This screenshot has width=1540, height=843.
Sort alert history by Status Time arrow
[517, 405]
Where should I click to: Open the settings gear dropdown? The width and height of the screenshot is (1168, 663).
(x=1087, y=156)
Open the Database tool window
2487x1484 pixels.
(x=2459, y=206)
== == ==
- **PROBLEM DETAILS**
Rewrite the records from the line with "Where should I" up to and including the last line, swapping "gear" for "cog" and keeping everything else the same.

- **THE RESULT**
Where should I click to: Open the settings cog dropdown? The width and height of the screenshot is (1168, 663).
(x=1087, y=156)
Open the Database tool window
2487x1484 pixels.
(x=2459, y=206)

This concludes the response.